Implementation of Convolution 2D Layer

Overview

In Image Processing, Convolution layers are the basic operator for performing various tasks such as Filtering, Edge Detection, Blurring and Feature Extraction. The process of Convolution 2D layer invloves applying kernel to the input image to obtain the "Convoluted Image".

General Steps of Convolution 2D

Place the kernel on the input image
Multipe each pixel in the kernel to the corrsponding pixel in the input image
Sum up the element-wise multipled results
Slide the kernel to the next pixel and repeat the process until the entire image is covered.

Project Overview

The logic and math of convolution layer are replicated in the programming languages such as C++ and Python. In order to improve the performance and effiency of the computation, the multi-threaded C++ program was implemented and the performance was compared with the non threaded C++ and python codes.

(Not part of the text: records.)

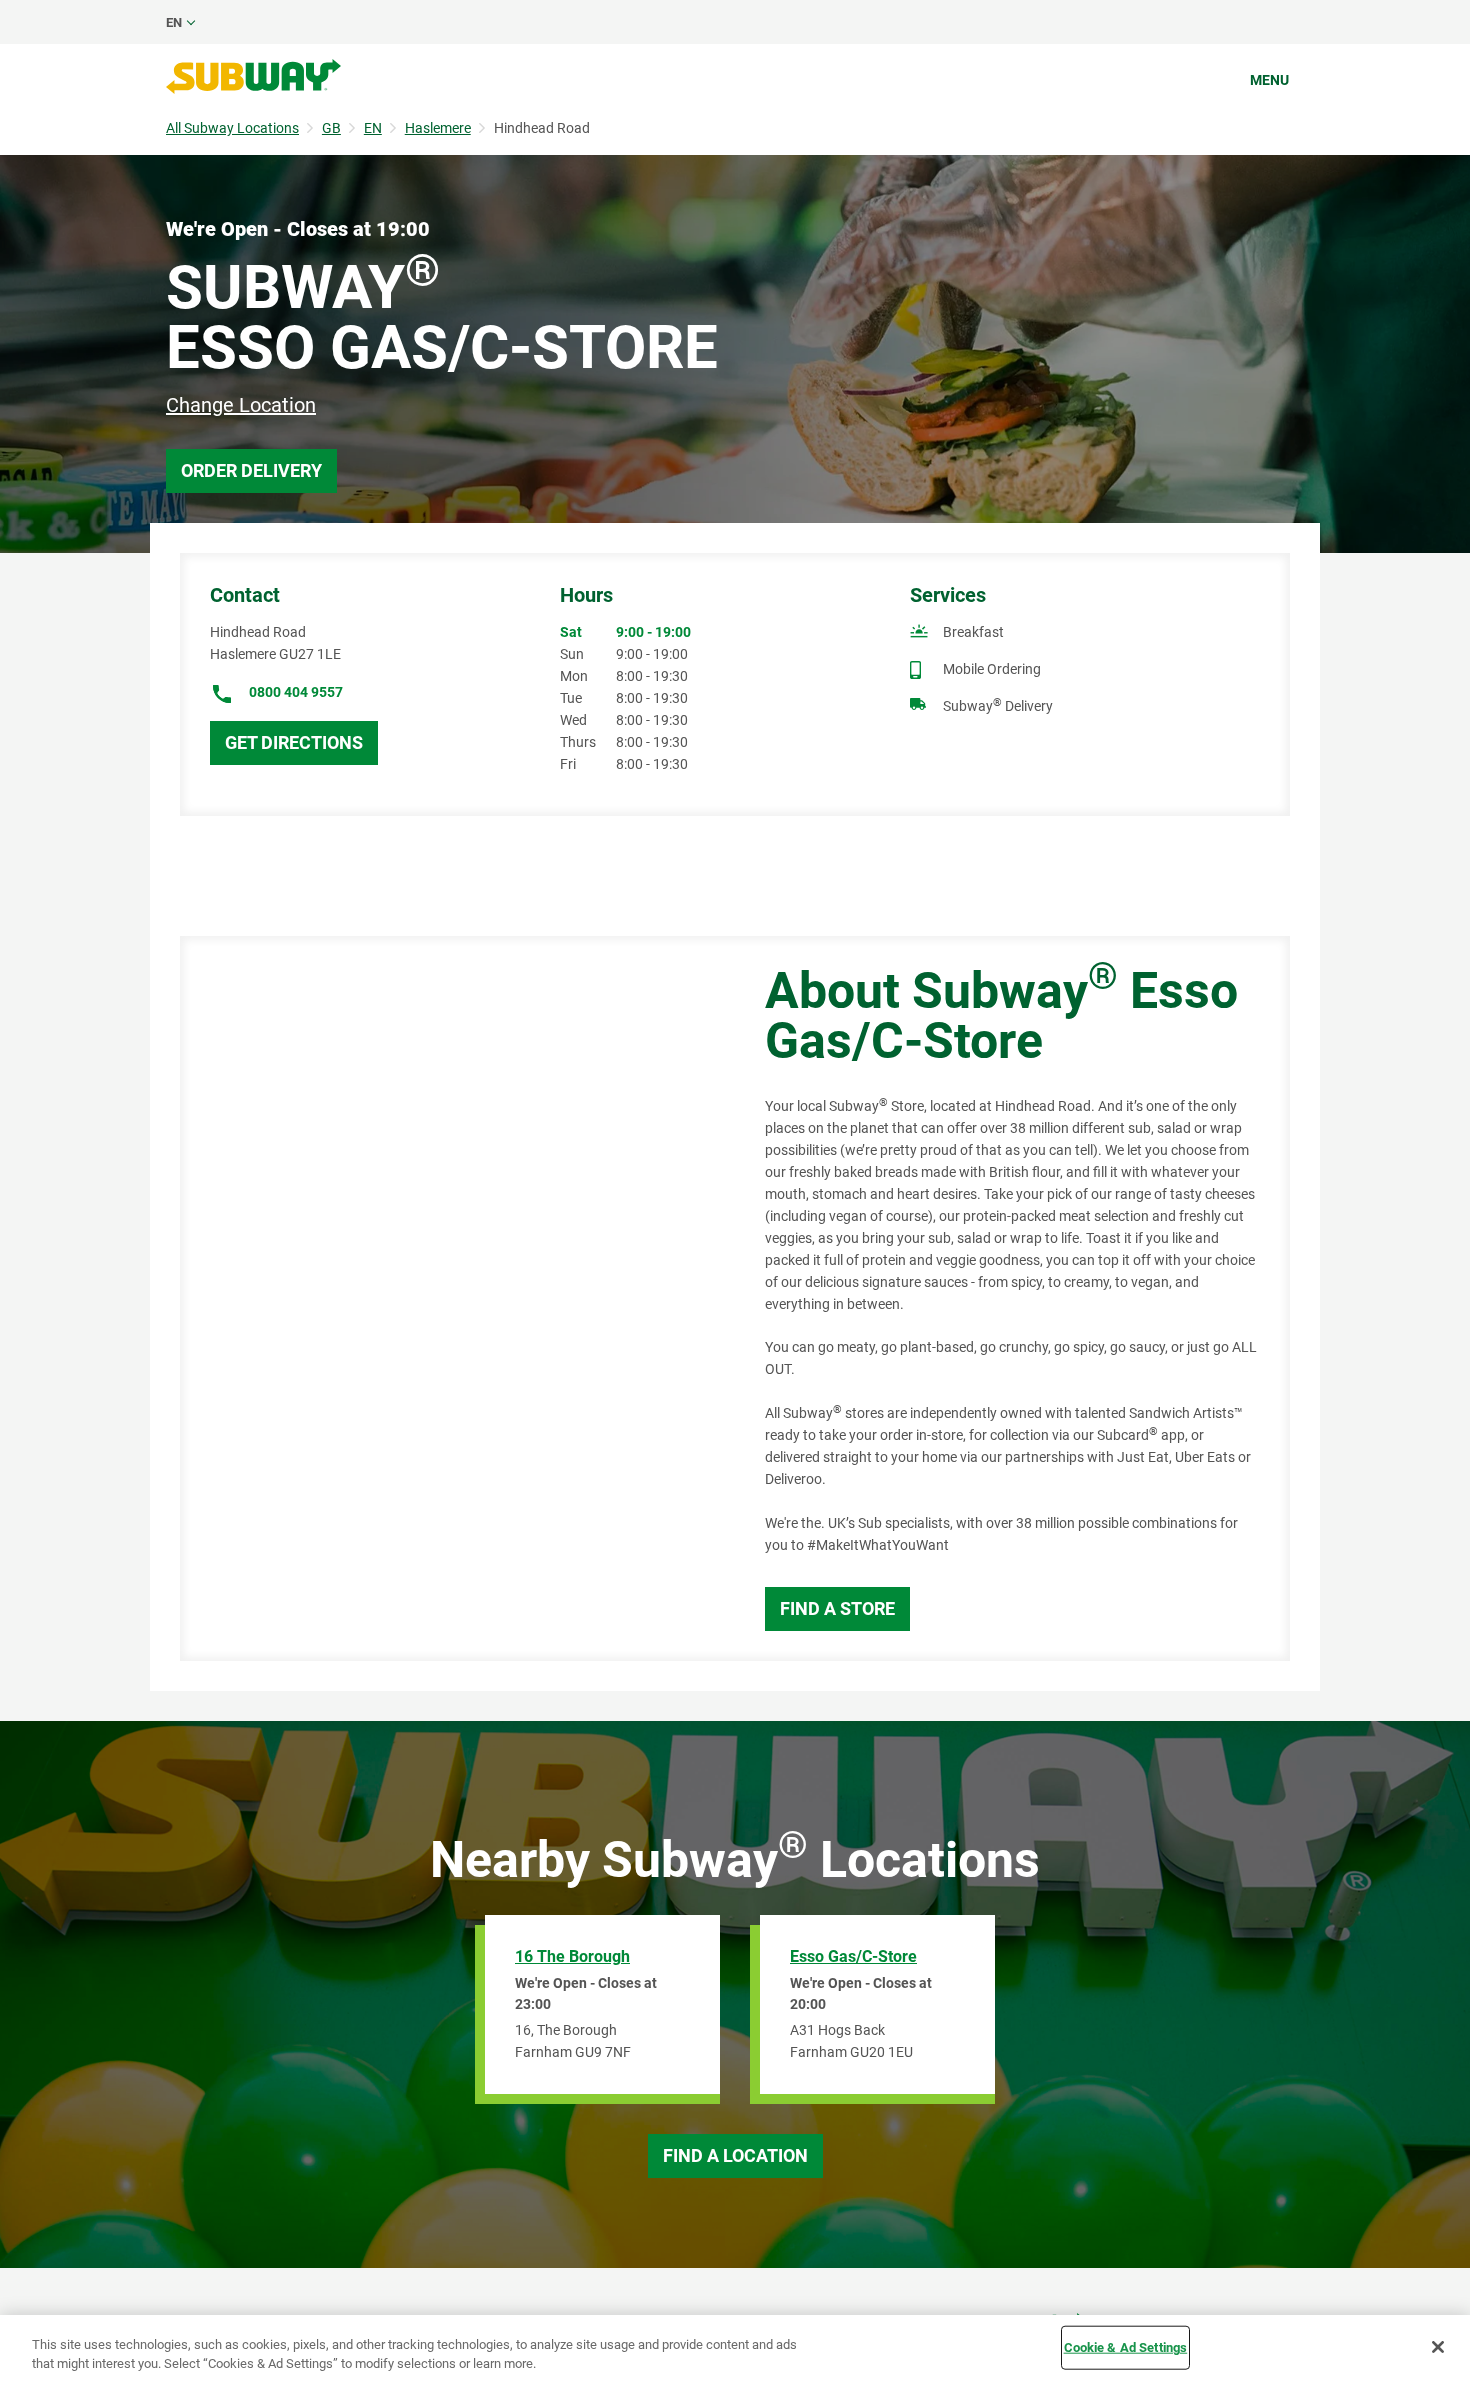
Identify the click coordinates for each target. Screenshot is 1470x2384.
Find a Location (735, 2155)
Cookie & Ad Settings (1126, 2347)
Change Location (241, 405)
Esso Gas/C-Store (853, 1956)
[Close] (1438, 2347)
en (174, 22)
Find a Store (837, 1608)
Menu (1269, 80)
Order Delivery (251, 470)
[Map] (450, 1298)
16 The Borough (572, 1956)
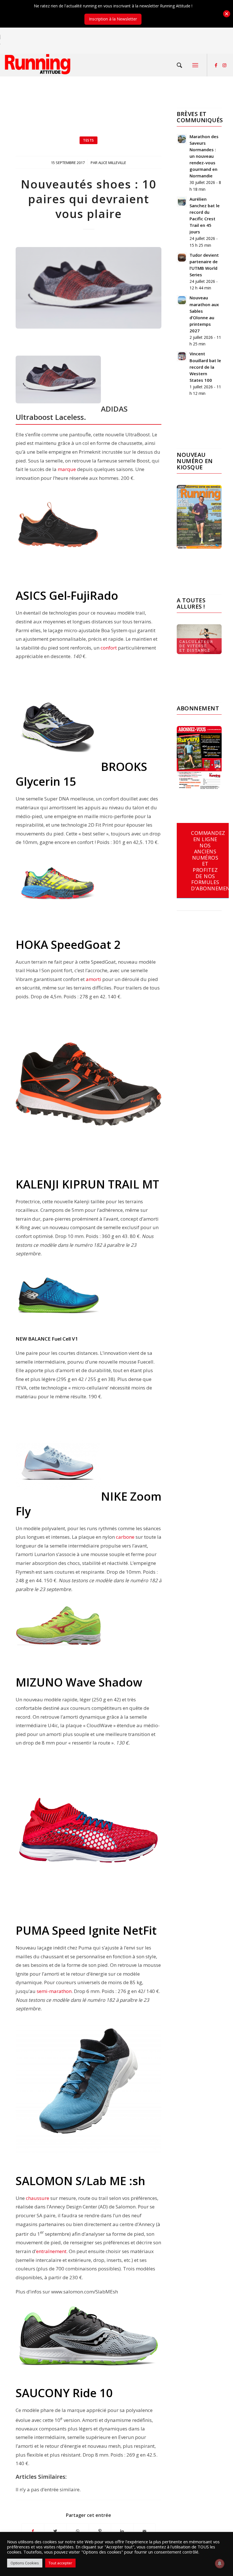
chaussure (37, 2198)
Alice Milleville (112, 162)
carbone (125, 1537)
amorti (93, 979)
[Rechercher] (179, 65)
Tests (88, 140)
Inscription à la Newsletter (113, 19)
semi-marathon (54, 1991)
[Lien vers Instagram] (224, 65)
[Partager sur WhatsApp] (77, 2531)
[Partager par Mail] (145, 2531)
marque (67, 469)
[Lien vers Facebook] (216, 65)
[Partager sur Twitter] (55, 2531)
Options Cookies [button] (25, 2562)
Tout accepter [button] (60, 2562)
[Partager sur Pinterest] (100, 2531)
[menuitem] (179, 65)
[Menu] (195, 65)
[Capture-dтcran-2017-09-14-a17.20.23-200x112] (88, 288)
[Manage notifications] (219, 2563)
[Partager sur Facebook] (33, 2531)
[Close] (226, 13)
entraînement (51, 2251)
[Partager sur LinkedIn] (122, 2531)
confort (109, 647)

The image explains the application of Convolution-2D over multi-channel image and in the implementation which the project carries follows the steps mentioned below,

The input image is padded with the respective to the kernel size
Padded image is applied with the convolution 2D which can handle multi-channel
Basic blur kernel of 3 x 3 is used in the implementation
Multi-threading / parallelism is handled my the OpenMP library

Requirements

For python install the below required packages in your workspace

$ pip3 install -r requirements.txt

The C++ version of code requirement OpenCV header files, which can be build from source

Project Execution

Entire project can be executed by a single command which holds the underlying 3 different implementation of Convolution 2D

$ python3 main.py ../Convolution2D/images/sample.jpg

the main python script takes the image path from the commandline and distributes the image source to the underlying codes. The entire process of execution is automated and the "Convoluted Images" will be saved in the output folder with the executed code type as the name of it

Note

The input image is assumed to be 3 or Multi-channel input
padding is done by the formula (kernel - 1) / 2